▶ AIM OF THE EXERCISE: Look through the material and copy each line holding "computer".

····················

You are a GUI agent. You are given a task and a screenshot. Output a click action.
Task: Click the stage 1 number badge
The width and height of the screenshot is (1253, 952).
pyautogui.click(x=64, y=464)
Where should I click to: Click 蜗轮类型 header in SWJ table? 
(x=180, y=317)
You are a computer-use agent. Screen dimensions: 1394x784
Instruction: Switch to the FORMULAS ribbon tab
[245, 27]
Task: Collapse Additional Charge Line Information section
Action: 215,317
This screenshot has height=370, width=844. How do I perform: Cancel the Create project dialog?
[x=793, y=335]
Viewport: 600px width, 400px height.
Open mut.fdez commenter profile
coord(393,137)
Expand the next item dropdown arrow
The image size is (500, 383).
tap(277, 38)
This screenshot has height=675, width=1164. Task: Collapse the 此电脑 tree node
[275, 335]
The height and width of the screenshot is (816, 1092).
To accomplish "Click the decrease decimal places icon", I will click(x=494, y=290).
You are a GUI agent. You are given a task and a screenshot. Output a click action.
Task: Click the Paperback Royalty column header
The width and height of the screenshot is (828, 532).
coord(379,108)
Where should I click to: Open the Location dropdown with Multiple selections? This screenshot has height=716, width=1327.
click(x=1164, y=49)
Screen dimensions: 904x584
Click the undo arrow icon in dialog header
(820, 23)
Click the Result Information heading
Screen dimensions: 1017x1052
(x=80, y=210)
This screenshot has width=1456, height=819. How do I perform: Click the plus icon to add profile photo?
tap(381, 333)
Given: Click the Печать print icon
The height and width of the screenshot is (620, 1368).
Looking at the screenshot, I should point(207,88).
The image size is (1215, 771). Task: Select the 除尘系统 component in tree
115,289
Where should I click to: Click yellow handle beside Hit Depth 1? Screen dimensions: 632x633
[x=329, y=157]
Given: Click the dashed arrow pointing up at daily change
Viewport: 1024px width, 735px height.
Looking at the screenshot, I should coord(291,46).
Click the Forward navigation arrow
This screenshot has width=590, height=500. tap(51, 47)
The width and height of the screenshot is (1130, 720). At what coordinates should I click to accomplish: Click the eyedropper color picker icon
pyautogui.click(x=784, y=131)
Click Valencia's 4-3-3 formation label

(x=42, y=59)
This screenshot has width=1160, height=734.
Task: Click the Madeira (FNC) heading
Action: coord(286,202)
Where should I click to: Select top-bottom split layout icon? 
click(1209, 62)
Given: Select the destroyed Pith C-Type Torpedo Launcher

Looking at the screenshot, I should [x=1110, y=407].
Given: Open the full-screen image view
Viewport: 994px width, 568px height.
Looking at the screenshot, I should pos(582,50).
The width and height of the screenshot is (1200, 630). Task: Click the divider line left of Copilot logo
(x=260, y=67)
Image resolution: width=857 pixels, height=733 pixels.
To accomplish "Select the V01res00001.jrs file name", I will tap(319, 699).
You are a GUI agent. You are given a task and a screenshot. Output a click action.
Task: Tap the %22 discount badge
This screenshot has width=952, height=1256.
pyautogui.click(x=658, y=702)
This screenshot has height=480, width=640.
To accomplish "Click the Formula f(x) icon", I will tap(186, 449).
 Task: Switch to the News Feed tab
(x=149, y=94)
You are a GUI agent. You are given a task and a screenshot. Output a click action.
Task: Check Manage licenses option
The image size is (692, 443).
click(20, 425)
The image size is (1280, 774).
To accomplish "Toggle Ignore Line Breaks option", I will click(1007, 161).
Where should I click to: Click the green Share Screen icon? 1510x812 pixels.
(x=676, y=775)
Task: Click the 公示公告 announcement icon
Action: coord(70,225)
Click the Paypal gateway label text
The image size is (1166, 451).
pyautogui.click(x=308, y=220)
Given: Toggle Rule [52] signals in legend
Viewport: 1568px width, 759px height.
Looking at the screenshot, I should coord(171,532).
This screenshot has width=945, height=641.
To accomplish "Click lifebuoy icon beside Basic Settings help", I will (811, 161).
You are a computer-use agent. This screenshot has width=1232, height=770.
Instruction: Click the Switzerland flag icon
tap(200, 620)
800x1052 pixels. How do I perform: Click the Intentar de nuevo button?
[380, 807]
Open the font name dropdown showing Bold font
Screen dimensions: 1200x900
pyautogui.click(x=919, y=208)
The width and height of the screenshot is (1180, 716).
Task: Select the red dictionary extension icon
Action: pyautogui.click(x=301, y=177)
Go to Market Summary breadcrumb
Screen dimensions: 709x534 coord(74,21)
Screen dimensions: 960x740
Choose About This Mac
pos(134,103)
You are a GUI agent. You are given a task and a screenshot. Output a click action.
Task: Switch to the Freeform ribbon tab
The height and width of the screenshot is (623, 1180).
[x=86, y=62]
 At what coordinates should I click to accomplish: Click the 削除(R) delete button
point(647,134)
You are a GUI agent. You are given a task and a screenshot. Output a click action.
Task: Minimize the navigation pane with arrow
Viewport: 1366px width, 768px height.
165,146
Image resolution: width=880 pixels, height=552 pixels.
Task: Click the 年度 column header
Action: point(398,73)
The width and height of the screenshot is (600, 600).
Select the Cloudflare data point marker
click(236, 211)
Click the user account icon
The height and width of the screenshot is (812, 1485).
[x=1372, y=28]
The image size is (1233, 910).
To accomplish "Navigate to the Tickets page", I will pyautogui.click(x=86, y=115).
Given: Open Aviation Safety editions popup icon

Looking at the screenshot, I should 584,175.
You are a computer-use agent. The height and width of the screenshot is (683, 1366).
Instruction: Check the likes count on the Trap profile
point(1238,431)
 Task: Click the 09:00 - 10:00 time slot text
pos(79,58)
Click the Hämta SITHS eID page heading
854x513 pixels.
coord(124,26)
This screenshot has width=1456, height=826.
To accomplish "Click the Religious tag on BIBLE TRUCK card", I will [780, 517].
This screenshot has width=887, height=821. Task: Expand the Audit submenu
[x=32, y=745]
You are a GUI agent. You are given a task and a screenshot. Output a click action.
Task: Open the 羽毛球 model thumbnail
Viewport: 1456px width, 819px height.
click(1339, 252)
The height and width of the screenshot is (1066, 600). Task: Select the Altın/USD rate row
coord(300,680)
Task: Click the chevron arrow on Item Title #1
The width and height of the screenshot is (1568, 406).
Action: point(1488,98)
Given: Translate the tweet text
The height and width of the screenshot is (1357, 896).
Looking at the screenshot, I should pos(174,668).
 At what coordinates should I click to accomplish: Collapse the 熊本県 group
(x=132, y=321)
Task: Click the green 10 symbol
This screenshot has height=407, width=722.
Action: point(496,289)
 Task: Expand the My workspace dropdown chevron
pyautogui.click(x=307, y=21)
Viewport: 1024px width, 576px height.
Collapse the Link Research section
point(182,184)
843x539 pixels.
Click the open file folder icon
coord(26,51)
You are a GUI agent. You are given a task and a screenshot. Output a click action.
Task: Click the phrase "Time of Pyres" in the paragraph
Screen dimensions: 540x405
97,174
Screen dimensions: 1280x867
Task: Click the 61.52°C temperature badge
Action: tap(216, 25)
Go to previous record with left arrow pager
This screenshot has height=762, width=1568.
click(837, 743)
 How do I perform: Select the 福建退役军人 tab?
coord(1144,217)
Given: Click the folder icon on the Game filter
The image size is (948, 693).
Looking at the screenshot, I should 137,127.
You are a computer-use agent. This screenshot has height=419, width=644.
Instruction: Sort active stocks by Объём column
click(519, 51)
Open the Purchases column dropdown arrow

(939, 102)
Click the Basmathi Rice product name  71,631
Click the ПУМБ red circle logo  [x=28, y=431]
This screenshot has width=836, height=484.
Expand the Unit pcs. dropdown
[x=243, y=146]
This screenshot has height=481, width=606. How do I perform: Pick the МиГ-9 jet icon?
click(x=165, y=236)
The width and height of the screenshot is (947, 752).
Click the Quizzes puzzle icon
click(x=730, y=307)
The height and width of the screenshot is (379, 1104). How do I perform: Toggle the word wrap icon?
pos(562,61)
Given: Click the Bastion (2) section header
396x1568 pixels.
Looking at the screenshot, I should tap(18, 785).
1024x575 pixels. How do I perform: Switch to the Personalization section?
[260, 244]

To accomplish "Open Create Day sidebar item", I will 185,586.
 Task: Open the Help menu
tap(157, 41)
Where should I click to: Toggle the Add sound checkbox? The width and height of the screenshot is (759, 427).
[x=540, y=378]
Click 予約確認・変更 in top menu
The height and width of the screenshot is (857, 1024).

····················

▶ YOUR RESPONSE:
You are a computer-use agent. Screen dimensions: 1394x784
You are a computer-use agent. This screenshot has width=1232, height=770.
You are a computer-use agent. The height and width of the screenshot is (683, 1366).
You are a computer-use agent. This screenshot has height=419, width=644.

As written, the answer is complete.